■ EXERCISE DETAILS:
Put the lines starting at the one containing "Given: Click the red Solid Mesh warning text" and ending at the one containing "The width and" into a Markdown table with the columns Number and Entry, skipping blank lines.

■ MATERIAL FOR THE TASK:
....................

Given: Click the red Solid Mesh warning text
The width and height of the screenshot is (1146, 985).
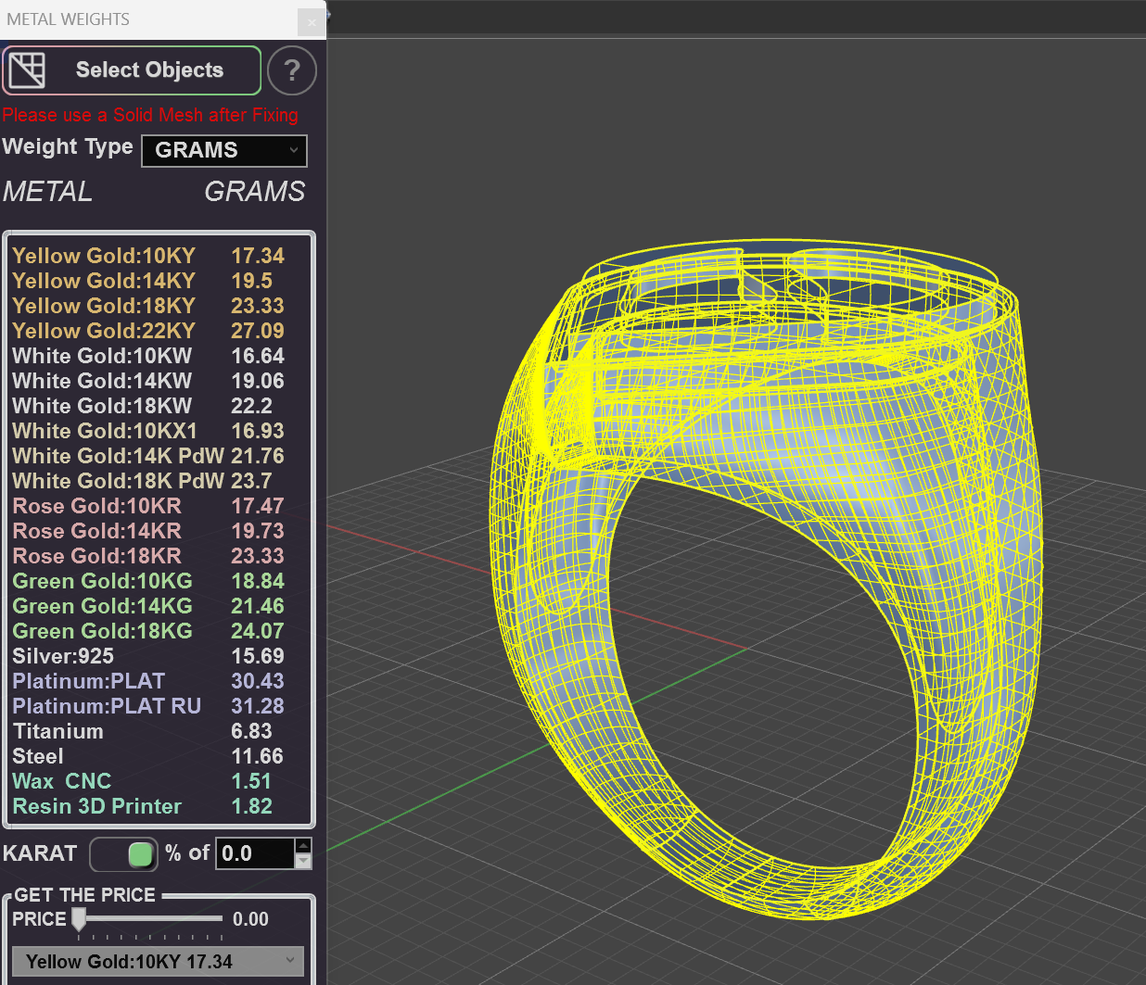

....................

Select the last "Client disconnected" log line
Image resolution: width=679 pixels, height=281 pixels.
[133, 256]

....................

■ ANSWER TO THE EXERCISE:
| Number | Entry |
|---|---|
| 1 | Given: Click the red Solid Mesh warning text |
| 2 | The width and height of the screenshot is (1146, 985). |